• [Task A]: Output the records below as a numbered list, covering only the stretch from the line containing "The height and width of the screenshot is (768, 1366)." through the line containing "tap(925, 20)". Omit blank lines.

UPDATE: Chipper's groin is still tweaked and might cause him to miss the entire weekend series. Whenever he swings for power, it seems it starts to hurt. Otherwise, he's good. My question is then why are we not playing him? Hitting singles and walking from him is at least the equivalent of Casey Kotchman. In fact, I'm sure it is.
REUPDATE: Javier Vazquez is going to miss his next start. If it turns out he needs season-ending Tommy Johns, it might just hurt his chances of being traded. But what do I know?
(2) Matt LaPorta
The 7th overall pick of the 2007 Draft barreled through the minors after his fantastic career at the University of Florida. Before getting called up to the majors in Milwaukee, he was shipped off to the Indians in the trade that netted the Brewers Sabathia. As many fantasy players know, LaPorta debuted this season with the Indians in early May and did little to impress. In the nearly month he spent in the big show, his line was .190/.286/.286. Why, then, would we ever think he is worthy of Yunel? Because of his po-tential.

• [Task B]: Print the stretch of the baseball post above from "(2) Matt LaPorta" through "of his po-tential." word for word.

• [Exercise data]:
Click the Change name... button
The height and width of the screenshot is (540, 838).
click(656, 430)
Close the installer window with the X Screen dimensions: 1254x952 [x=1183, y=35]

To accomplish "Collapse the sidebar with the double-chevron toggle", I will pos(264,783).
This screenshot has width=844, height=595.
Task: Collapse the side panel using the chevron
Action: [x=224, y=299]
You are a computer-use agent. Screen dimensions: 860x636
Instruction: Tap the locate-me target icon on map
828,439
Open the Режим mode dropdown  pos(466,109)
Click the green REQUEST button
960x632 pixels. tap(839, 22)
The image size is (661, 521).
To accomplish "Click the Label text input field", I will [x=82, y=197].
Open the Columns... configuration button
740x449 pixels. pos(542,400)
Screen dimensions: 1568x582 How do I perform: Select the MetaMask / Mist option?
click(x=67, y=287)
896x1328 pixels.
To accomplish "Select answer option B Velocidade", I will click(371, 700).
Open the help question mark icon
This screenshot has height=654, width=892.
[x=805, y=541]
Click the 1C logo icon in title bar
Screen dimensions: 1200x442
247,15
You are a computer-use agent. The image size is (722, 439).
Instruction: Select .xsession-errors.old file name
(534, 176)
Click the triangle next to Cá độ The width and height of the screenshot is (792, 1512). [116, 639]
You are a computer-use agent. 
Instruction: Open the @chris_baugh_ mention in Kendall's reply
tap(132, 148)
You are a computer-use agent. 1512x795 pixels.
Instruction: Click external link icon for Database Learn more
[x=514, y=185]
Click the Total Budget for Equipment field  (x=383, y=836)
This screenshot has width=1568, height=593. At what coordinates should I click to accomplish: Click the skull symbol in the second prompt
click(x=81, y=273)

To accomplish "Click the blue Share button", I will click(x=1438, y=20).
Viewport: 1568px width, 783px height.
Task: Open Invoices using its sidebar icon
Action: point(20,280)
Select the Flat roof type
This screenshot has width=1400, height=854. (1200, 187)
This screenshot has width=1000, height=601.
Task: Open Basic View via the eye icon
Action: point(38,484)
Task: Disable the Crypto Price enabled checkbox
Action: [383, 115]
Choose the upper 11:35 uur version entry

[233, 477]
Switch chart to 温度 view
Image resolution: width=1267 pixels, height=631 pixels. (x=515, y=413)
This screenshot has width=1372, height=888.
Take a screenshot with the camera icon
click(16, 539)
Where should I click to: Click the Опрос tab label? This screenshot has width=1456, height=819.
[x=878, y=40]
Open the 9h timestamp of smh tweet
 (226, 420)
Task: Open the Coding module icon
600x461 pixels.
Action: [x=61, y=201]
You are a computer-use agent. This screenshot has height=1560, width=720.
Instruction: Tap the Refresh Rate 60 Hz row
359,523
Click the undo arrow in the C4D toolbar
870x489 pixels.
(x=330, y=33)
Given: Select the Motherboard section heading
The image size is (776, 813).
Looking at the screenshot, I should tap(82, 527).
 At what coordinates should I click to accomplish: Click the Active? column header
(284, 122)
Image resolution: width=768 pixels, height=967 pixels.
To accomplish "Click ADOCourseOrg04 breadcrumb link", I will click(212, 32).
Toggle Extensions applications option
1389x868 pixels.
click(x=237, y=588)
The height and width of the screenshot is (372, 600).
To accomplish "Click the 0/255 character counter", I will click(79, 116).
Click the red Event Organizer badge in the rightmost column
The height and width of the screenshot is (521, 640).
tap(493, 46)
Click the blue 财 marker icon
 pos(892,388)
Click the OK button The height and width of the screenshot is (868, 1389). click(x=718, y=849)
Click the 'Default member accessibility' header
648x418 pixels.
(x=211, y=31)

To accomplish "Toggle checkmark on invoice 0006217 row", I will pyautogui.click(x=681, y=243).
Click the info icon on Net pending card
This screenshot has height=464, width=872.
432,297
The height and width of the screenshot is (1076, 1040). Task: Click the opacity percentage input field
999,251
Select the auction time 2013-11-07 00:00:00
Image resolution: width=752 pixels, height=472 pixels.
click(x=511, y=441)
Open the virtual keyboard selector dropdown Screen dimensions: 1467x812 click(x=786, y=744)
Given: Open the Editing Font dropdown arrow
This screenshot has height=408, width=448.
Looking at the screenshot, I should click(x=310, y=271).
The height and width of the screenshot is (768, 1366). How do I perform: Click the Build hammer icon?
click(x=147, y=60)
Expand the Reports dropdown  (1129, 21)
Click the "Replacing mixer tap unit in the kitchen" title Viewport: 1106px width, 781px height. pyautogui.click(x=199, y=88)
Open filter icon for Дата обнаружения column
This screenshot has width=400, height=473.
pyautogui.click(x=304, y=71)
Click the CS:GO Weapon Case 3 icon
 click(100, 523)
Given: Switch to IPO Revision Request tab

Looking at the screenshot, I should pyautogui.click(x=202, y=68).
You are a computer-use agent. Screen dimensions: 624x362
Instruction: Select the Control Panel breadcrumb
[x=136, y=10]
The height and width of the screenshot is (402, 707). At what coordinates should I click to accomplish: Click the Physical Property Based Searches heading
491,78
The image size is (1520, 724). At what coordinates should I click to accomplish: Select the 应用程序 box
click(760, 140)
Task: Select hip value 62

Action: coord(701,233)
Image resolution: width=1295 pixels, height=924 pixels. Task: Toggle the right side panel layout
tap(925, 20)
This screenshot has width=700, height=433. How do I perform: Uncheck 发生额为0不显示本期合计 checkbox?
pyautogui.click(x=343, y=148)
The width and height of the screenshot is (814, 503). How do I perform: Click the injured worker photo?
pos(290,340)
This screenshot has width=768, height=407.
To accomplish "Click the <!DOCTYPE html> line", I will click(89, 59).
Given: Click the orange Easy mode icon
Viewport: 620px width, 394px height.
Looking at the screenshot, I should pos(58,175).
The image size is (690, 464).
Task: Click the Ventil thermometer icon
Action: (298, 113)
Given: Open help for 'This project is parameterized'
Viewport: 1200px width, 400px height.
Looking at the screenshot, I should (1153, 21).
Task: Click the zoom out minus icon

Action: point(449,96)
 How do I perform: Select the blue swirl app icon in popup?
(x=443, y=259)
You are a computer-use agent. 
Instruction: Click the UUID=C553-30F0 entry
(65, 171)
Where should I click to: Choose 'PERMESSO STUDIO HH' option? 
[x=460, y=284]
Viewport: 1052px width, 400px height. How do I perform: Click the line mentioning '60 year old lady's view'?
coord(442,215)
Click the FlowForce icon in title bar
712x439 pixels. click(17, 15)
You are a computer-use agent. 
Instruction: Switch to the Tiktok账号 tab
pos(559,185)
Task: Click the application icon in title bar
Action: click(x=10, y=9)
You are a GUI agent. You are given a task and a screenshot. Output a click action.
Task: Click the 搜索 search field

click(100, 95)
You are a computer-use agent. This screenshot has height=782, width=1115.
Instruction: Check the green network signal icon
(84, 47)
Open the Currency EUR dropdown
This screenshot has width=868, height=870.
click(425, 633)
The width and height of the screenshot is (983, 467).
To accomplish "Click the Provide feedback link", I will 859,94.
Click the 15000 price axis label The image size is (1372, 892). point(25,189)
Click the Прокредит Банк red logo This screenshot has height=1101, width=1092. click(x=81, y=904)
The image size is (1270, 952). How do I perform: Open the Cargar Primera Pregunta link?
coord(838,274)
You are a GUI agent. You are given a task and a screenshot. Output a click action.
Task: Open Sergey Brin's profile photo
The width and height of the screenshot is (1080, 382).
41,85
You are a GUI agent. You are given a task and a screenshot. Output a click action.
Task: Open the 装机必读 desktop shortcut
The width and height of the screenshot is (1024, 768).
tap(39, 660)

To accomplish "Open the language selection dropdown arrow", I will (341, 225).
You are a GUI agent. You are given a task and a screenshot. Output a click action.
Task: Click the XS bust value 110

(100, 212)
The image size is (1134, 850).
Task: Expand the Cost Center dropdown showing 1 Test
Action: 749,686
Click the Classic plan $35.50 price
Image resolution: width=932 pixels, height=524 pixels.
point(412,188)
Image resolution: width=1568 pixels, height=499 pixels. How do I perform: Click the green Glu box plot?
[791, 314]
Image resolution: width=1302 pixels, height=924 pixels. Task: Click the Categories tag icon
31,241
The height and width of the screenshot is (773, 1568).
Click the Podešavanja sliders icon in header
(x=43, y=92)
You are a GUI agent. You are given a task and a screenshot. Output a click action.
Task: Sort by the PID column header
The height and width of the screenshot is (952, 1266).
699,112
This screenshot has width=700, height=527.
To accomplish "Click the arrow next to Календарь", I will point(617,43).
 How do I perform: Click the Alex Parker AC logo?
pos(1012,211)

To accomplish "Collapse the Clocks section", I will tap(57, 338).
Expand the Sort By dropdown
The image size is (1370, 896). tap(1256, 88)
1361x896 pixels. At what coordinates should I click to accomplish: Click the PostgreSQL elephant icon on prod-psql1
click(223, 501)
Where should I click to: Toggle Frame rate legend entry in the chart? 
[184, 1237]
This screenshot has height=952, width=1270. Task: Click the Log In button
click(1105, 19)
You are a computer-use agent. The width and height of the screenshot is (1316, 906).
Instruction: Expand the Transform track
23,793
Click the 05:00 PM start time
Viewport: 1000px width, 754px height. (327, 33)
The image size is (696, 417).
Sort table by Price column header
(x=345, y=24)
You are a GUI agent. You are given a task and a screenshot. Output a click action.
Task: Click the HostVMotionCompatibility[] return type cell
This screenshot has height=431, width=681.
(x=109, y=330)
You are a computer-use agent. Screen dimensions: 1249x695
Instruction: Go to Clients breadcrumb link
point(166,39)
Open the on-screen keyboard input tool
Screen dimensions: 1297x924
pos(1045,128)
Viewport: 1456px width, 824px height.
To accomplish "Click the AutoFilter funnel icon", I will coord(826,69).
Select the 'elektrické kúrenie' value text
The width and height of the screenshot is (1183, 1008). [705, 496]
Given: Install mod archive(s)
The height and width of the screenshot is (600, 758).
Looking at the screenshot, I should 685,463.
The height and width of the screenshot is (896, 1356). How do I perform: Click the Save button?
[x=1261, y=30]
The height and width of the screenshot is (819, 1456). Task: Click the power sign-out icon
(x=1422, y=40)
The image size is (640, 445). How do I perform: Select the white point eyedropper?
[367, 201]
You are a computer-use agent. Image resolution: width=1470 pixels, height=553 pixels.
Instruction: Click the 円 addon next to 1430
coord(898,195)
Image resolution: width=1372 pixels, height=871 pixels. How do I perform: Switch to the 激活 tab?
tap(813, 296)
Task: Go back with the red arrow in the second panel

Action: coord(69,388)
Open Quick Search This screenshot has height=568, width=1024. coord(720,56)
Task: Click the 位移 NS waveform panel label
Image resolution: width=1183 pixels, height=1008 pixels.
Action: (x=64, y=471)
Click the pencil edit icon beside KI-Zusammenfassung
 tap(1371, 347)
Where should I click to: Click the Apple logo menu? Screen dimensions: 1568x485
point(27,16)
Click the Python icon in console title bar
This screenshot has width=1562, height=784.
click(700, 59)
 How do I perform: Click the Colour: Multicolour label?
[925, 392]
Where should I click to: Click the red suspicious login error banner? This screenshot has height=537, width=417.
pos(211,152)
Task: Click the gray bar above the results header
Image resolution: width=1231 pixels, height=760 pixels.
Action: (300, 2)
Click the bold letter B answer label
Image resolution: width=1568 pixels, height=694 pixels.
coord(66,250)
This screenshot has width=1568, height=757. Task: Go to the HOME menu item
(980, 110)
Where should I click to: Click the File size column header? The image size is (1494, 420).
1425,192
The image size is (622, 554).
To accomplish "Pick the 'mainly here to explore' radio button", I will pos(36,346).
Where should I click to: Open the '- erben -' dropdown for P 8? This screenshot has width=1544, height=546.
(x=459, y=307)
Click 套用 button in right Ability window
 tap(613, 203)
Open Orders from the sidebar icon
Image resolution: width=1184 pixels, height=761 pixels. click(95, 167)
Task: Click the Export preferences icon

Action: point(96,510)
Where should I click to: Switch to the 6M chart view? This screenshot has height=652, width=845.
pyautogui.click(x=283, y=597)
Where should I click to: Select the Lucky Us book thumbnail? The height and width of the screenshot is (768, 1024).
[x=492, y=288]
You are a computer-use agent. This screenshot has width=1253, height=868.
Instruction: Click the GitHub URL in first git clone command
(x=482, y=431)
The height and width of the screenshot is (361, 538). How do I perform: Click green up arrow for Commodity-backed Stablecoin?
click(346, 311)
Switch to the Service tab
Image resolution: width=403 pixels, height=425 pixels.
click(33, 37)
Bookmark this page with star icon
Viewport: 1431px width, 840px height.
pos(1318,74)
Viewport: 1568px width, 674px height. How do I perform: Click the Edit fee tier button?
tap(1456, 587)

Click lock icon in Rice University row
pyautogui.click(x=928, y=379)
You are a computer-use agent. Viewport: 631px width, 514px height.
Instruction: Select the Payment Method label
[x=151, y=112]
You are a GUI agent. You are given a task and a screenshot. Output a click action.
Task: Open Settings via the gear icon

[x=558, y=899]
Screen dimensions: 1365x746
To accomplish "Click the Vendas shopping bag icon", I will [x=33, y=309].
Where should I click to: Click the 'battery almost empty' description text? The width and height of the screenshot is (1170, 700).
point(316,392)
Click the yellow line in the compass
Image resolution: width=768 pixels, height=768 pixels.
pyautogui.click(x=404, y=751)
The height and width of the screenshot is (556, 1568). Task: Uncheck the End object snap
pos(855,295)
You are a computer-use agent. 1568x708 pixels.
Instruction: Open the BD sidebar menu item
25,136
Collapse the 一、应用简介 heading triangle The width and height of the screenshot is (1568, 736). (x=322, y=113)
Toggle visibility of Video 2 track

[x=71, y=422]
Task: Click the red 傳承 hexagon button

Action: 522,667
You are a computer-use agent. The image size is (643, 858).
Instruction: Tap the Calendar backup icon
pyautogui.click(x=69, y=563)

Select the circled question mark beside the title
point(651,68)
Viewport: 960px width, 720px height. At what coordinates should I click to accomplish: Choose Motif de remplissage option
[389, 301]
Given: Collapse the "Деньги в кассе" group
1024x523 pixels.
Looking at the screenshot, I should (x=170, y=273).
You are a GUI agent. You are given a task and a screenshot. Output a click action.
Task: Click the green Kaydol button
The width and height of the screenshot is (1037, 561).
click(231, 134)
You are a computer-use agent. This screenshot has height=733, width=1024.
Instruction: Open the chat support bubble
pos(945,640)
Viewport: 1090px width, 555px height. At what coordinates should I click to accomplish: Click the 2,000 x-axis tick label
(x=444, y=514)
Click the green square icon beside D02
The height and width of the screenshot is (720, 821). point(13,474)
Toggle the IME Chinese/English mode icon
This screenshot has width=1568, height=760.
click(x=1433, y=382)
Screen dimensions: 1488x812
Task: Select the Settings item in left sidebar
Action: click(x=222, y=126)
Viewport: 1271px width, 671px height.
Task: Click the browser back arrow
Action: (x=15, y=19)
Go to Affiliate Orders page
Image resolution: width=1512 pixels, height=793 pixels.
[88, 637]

• [Task result A]:
1. The height and width of the screenshot is (768, 1366). How do I perform: Click the Build hammer icon?
2. click(x=147, y=60)
3. Expand the Reports dropdown  (1129, 21)
4. Click the "Replacing mixer tap unit in the kitchen" title Viewport: 1106px width, 781px height. pyautogui.click(x=199, y=88)
5. Open filter icon for Дата обнаружения column
6. This screenshot has width=400, height=473.
7. pyautogui.click(x=304, y=71)
8. Click the CS:GO Weapon Case 3 icon
9.  click(100, 523)
10. Given: Switch to IPO Revision Request tab
11. Looking at the screenshot, I should pyautogui.click(x=202, y=68).
12. You are a computer-use agent. Screen dimensions: 624x362
13. Instruction: Select the Control Panel breadcrumb
14. [x=136, y=10]
15. The height and width of the screenshot is (402, 707). At what coordinates should I click to accomplish: Click the Physical Property Based Searches heading
16. 491,78
17. The image size is (1520, 724). At what coordinates should I click to accomplish: Select the 应用程序 box
18. click(760, 140)
19. Task: Select hip value 62
20. Action: coord(701,233)
21. Image resolution: width=1295 pixels, height=924 pixels. Task: Toggle the right side panel layout
22. tap(925, 20)

• [Task result B]:
(2) Matt LaPorta
The 7th overall pick of the 2007 Draft barreled through the minors after his fantastic career at the University of Florida. Before getting called up to the majors in Milwaukee, he was shipped off to the Indians in the trade that netted the Brewers Sabathia. As many fantasy players know, LaPorta debuted this season with the Indians in early May and did little to impress. In the nearly month he spent in the big show, his line was .190/.286/.286. Why, then, would we ever think he is worthy of Yunel? Because of his po-tential.